The required result is the number of lines below that hold the word "width", stated without anything else.

**INPUT DATA:**
---*---

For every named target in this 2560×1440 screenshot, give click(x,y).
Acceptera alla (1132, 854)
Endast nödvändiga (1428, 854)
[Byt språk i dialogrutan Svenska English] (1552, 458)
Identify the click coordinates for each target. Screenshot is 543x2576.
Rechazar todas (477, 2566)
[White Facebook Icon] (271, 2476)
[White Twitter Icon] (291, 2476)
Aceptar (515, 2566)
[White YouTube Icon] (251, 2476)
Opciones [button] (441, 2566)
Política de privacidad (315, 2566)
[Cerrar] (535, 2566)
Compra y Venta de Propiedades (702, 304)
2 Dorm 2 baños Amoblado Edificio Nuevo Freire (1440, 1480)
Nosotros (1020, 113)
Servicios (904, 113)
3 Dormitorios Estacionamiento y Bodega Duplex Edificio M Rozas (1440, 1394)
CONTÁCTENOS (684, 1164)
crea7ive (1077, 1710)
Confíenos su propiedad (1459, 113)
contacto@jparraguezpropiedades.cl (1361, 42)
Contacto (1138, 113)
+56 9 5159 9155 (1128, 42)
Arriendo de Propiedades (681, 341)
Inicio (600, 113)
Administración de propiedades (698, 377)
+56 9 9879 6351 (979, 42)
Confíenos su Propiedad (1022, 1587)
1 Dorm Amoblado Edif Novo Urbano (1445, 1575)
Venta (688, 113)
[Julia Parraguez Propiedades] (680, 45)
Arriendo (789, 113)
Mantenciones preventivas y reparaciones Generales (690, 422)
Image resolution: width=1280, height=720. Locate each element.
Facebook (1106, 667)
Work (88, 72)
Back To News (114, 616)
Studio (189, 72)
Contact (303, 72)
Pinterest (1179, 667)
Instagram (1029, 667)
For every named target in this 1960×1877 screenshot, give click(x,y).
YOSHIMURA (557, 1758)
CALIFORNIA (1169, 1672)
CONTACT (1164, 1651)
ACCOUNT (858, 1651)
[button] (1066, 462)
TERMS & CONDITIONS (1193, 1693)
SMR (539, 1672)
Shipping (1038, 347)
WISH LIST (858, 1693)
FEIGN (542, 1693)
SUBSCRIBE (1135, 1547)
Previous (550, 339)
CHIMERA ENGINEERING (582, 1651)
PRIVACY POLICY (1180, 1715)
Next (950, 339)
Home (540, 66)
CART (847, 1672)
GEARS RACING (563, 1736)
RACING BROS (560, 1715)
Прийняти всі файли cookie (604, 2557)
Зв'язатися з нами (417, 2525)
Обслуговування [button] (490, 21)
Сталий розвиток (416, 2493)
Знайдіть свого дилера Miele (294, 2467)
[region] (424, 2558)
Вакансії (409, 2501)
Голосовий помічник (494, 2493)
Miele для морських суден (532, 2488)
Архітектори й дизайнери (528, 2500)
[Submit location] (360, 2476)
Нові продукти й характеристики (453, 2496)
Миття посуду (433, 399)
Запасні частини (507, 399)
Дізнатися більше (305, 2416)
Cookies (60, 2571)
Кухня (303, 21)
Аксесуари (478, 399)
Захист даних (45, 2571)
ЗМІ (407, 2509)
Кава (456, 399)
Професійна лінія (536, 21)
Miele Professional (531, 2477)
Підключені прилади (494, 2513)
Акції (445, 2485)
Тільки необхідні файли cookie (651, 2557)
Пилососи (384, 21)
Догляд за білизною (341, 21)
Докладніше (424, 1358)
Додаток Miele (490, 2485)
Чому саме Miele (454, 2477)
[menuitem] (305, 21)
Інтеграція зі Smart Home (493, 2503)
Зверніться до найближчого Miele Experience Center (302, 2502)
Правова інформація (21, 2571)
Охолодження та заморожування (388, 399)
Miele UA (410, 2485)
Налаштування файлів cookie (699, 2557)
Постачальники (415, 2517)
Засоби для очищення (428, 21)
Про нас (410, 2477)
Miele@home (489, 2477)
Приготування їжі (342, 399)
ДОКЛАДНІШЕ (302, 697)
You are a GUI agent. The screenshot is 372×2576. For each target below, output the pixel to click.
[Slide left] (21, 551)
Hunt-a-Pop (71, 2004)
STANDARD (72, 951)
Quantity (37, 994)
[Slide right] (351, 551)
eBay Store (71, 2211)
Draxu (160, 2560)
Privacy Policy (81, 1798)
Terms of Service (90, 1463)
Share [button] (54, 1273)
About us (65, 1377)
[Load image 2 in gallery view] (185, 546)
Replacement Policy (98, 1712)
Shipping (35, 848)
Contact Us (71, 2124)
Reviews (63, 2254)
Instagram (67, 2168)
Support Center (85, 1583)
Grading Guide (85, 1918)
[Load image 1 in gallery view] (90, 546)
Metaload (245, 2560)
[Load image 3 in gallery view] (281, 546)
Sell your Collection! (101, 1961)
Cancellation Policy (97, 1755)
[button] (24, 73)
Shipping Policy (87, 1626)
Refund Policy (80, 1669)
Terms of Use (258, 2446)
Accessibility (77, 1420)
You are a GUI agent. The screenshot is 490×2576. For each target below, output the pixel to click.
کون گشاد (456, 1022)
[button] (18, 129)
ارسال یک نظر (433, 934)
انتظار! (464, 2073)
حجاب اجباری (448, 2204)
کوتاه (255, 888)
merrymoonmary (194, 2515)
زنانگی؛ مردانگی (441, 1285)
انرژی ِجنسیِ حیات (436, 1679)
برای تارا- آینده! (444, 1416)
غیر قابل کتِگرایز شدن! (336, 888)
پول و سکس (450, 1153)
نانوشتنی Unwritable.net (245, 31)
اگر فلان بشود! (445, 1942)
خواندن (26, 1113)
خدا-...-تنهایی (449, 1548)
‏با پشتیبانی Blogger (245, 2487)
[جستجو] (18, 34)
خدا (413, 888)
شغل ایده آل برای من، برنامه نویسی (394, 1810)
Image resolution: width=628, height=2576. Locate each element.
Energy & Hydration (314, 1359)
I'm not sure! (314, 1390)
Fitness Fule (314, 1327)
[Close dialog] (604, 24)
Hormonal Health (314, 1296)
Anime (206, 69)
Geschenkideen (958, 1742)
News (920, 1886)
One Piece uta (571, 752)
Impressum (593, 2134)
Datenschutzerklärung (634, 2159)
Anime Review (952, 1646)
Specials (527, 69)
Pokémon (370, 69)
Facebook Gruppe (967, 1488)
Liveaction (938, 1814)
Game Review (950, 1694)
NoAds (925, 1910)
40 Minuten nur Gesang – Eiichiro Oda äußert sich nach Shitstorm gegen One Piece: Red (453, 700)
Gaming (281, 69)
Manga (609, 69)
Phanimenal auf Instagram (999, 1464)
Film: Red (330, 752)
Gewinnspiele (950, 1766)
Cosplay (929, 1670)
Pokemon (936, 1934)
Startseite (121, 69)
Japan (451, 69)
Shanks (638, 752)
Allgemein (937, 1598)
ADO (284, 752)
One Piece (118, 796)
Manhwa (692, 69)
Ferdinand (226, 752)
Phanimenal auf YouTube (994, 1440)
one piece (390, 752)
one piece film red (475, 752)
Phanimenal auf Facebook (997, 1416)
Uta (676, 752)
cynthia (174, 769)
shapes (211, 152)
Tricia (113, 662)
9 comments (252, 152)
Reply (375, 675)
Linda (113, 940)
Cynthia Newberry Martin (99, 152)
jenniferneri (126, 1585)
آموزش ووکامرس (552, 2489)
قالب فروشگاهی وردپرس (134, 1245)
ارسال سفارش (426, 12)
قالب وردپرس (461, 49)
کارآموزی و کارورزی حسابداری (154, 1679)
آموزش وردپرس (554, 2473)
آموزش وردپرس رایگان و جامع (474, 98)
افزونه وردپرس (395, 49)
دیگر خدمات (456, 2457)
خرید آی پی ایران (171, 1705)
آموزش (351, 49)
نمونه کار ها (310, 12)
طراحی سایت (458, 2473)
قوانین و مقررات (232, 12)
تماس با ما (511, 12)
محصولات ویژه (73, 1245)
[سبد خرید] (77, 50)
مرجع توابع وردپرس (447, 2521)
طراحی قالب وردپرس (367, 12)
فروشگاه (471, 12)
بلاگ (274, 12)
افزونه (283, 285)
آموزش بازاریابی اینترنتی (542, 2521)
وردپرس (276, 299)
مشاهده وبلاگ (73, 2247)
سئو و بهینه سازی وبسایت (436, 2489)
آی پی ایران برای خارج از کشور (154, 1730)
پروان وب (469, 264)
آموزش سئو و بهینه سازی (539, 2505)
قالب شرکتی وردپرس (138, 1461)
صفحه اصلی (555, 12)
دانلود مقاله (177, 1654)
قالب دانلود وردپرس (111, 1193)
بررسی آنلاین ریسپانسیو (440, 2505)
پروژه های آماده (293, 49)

---*---

**WRITTEN RESPONSE:** 2